Title: Keen1 reverse engineering
tulip - October 22, 2009 10:29 AM (GMT)
Lemm just posted over at the PCKF, and I don't know if you guys even visit there often, so I thought I'd post this over here. I'm not sure if this is any help (I know gerstrong already had a look at the original keen1.c.txt, but maybe Lemm's understanding of it will help a bit, at least I hope so:
| QUOTE ("Lemm") |
http://files.commanderkeen.org/users/omp/keen1.c.txt
I'm keeping this file and adding comments to it as I go along.
The original is http://www.quantumg.net/keen1.c.txt, but I've added a fair number of annotations in my copy, which might be helpful.
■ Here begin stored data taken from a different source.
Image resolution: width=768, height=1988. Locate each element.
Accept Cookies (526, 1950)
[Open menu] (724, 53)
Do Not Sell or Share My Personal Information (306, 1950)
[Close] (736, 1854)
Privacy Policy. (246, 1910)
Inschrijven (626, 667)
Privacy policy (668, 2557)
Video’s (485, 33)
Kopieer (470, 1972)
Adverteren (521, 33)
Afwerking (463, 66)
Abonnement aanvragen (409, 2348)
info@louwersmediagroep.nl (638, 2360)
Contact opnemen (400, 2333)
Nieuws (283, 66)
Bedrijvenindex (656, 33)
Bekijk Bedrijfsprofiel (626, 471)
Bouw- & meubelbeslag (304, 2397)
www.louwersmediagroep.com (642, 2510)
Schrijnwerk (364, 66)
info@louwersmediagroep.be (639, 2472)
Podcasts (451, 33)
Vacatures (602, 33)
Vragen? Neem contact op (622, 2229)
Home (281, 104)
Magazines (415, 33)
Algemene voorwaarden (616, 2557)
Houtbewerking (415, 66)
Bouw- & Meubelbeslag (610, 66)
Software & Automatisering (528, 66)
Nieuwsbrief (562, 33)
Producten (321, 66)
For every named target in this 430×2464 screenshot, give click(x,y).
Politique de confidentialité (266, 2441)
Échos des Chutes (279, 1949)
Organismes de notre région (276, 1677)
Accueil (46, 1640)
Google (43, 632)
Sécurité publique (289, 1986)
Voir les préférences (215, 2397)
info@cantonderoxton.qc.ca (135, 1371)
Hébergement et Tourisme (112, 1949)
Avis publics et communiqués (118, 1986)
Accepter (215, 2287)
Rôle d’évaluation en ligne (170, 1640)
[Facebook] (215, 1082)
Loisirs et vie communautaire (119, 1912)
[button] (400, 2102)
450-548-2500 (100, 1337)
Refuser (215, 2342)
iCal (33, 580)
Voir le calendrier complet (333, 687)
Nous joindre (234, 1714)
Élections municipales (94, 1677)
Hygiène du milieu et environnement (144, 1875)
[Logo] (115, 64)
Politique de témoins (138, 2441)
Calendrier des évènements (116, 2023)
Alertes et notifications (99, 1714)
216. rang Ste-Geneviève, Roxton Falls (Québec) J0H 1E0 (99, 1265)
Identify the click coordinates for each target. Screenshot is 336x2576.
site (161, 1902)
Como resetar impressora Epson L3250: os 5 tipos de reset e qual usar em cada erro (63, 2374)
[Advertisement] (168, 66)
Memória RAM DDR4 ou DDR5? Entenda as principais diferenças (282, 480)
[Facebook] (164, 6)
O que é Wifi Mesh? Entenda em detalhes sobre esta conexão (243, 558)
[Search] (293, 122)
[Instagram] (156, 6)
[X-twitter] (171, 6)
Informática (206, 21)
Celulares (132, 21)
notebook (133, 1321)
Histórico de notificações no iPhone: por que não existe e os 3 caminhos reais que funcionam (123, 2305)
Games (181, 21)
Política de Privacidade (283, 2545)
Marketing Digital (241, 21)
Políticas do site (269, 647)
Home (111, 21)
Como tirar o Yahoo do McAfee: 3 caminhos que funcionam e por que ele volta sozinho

handle_ctrl at $5A39, move_left_right at $2B9A, and draw_level at $4B69 would be good places to start looking. Unfortunately I haven't really looked at the timing of everything. I do know that for each loop, the game records what buttons you have pressed down for that loop as well as the loop prior to the current one.
| CODE |
#define input.direction 0x7FCA
#define input.jump 0x7FCC
#define input.pogo 0x7FCE
#define input_old.direction 0x7FD0 // these three appear to be the input from the previous frame
#define input_old.jump 0x7FD2
#define input_old.pogo 0x7FD4
|
I do know that keen has a velocity_x located at 0x6EFA in data segment and what I would guess is if the left/right keys are pushed down, one of the "think" functions (try think_13 for starters) that keen uses would notice this and add whatever to his x velocity.
| CODE |
// seg000:391F (This is within think_13() )
if (reg_bx <= 6) {
// seg000:3924
switch(reg_bx) {
case 0:
case 1:
case 2:
// seg000:392B
PUSHI(2);
EMU_CALL(a_move_left_right, 3932, think_13);
reg_sp += 2;
|
So here, "2" is passed as a parameter to move_left_right....
| CODE |
void move_left_right()
{
PUSH(bp);
MOV(bp, sp);
PUSH(si);
PUSH(di);
reg_di = MEMW(reg_bp + 4);
reg_si = 1;
// seg000:2BD5
while (reg_si <= MEMW(sprite_sync)) {
// seg000:2BA7
W_MEMW(sprite_copy.vel_x, MEMW(sprite_copy.vel_x) + reg_di);
if ((short)MEMW(sprite_copy.vel_x) > 120) {
// seg000:2BB2
W_MEMW(sprite_copy.vel_x, 120);
} else {
// seg000:2BBA
if ((short)MEMW(sprite_copy.vel_x) < -120) {
// seg000:2BC1
W_MEMW(sprite_copy.vel_x, -120);
}
}
// seg000:2BC7
if (reg_si != MEMW(sprite_sync)) {
// seg000:2BCD
reg_ax = MEMW(sprite_copy.vel_x);
W_MEMW(sprite_copy.delta_x, MEMW(sprite_copy.delta_x) + reg_ax);
}
// seg000:2BD4
reg_si++;
}
// seg000:2BDB
POP(di);
POP(si);
POP(bp);
RET;
}
|
Delta_x, which is the offset per frame in 256'ths of a pixel keeps getting vel_x added to it, until si which starts at 1, equals sprite sync...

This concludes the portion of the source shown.